From the foregoing, it is known that the properties of the polyamide 66 are improved by using an auxiliary agent in most of the prior art, so that the polyamide 66 meets the use requirements of different fields, but the polymerization process of the polyamide 66 is not intensively studied. Therefore, how to obtain a polyamide 66 resin with excellent properties by controlling the polymerization process of the polyamide 66 and by using proper auxiliary agents has become a technical problem to be solved.

Disclosure of Invention

Aiming at the defects of the prior art, the invention aims to provide polyamide 66 resin and a preparation method thereof. According to the invention, the polymerization process of the polyamide 66 is regulated and controlled through the matched use of the first catalyst and the second catalyst, and the polyamide 66 resin with good high temperature resistance and lubricity is prepared through the matched use of the stabilizer and the lubricant, so that the injection molding processability of the polyamide 66 resin is improved.

To achieve the purpose, the invention adopts the following technical scheme:

in a first aspect, the present invention provides a polyamide 66 resin, wherein the polyamide 66 resin comprises the following components in parts by weight:

66-100 parts of polyamide, 0.0002-0.01 part of stabilizer and 0.0005-0.005 part of lubricant;

the polyamide 66 comprises the following raw material components in parts by weight:

115 parts of polyamide 66 salt, 0.0001 to 0.002 part of first catalyst and 0.00034 to 0.0014 part of second catalyst;

the first catalyst is selected from any one or a combination of at least two of sodium bicarbonate, potassium bicarbonate or sodium carbonate;

the second catalyst is selected from sodium hypophosphite and/or acetic acid.

According to the invention, the polymerization process of the polyamide 66 is regulated and controlled by selecting a specific kind of catalyst and matching the first catalyst with the second catalyst, and the polyamide 66 resin with better high temperature resistance and lubricity is prepared by matching the stabilizer with the lubricant, so that the injection molding processability of the polyamide 66 resin is improved.

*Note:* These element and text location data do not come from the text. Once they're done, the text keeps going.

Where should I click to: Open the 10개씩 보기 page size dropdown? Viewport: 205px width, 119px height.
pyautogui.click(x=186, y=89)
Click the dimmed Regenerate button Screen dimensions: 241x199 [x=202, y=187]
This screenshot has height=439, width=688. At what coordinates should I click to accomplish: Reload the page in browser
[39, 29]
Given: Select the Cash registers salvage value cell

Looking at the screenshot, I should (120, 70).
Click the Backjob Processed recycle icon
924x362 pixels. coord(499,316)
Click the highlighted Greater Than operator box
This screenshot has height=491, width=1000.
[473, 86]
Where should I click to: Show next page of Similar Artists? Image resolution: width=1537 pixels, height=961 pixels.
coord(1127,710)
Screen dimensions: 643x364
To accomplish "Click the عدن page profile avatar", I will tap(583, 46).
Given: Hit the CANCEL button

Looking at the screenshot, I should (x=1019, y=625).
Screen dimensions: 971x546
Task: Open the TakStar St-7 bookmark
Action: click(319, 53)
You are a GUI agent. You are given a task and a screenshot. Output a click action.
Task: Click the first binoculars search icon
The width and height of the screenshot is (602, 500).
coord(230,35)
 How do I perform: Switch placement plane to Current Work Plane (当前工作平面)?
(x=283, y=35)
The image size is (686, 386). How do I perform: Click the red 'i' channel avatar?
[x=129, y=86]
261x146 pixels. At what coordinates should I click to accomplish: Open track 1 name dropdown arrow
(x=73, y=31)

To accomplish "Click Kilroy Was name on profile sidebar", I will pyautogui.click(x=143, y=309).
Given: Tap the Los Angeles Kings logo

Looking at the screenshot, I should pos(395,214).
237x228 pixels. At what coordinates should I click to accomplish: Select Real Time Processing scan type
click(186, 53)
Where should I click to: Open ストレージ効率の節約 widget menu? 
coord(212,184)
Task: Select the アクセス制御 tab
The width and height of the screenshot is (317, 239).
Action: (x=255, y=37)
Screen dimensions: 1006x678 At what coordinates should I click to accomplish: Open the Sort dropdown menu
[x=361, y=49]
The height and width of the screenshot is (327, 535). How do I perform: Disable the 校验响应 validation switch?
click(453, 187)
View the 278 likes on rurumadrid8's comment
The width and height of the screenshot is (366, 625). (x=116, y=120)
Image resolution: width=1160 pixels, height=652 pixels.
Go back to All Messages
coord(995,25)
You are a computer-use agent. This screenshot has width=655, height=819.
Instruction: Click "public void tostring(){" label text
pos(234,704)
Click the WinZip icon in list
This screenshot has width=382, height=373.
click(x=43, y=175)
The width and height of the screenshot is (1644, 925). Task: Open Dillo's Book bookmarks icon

In the invention, the first catalyst is weak alkaline inorganic salt, and specifically any one or a combination of at least two of sodium bicarbonate, potassium bicarbonate or sodium carbonate is selected, and under the catalysis of the first catalyst, amide bonds are slowly hydrolyzed, so that the molecular chain of polyamide 66 is broken, the molecular weight of the polyamide 66 is reduced, and the aim of adjusting the molecular weight is fulfilled; the second catalyst is sodium hypophosphite and/or acetic acid, wherein the sodium hypophosphite is a weak acid compound, and can play a role in catalysis and tackifying in the polymerization process of polyamide 66, promote intermolecular dehydration and molecular chain growth, and the acetic acid can react with carboxyl to play a role in regulating and controlling the catalysis of the sodium hypophosphite.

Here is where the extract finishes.